US retailers are calling on the Federal Trade Commission to investigate the activities of the Payment Card Industry Security Standards Council ahead of a possible move by the watchdog to adopt the Council's PCI DSS protocols as an example of best industry practice.
The National Retail Federation has flagged anti-trust concerns with the FTC, slating the PCI for allegedly enforcing standards that serve to cement the power of the major card schemes.
NRF’s allegations come as the FTC is conducting an inquiry into how third-party companies perform assessments of PCI compliance by retailers and other businesses that accept credit cards. NRF understands that the FTC is also considering PCI requirements as an example of industry best practices.
“We urge the FTC not to rely on PCI DSS for any purpose, particularly not as an example of industry best practices nor as a benchmark in determining what may constitute responsible data security standards in the payment system or any other sector,” NRF SVP and general counsel Mallory Duncan said in a letter to FTC chairwoman Edith Ramirez and other commission members.

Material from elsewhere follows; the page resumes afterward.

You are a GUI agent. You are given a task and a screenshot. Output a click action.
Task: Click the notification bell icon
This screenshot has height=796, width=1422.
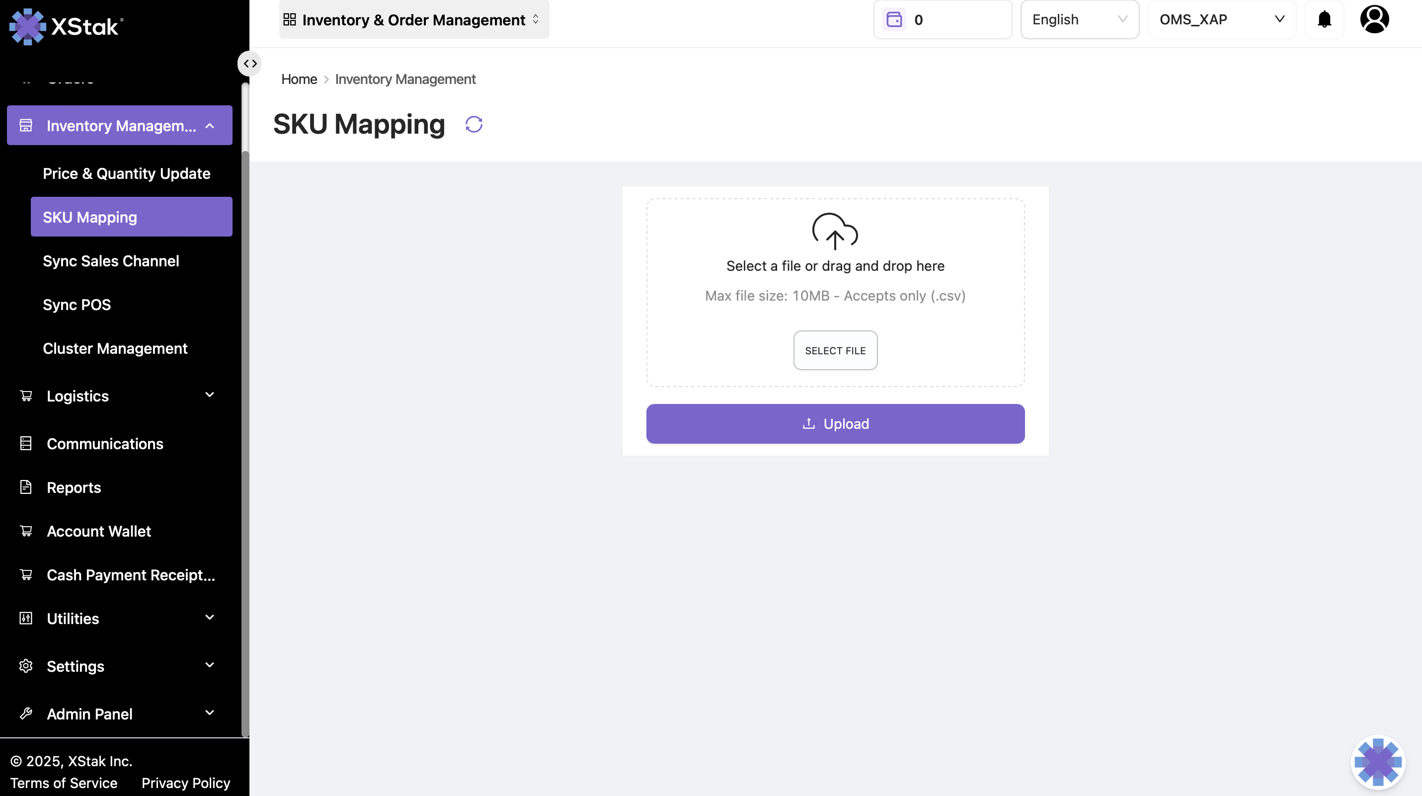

The letter continues: “We believe you will conclude PCI itself is an inappropriate exercise of market power by the dominant US payment card networks and PCI should not continue setting data security standards through its current processes.”
The PCI council was formed in 2006 by the major credit card companies - Visa, MasterCard, American Express, Discover and JCB - and is governed by an executive committee made up of representatives of only those five companies.
In a 19-page white paper submitted to the FTC, NRF says the card companies use their market power to “unfairly leverage their brands and proprietary technology through webs of closely controlled interdependent bodies and compliance regimes” including the council. While portrayed as voluntary, the Payment Card Industry Data Security Standard requirements set by the council are “forced upon businesses that cannot refuse to accept credit and debit cards.”
The council’s practices “raise antitrust concerns” for a number of reasons, including “general antitrust dangers when competitors collaborate on setting market standards” and “more targeted concerns insofar as they allow the networks to leverage their proprietary technology,” the paper contends.
Among other concerns, PCI requirements act as “as an anticompetitive barrier to innovation” because they “exhaust” funds and other resources retailers have available for data security, the paper alleges.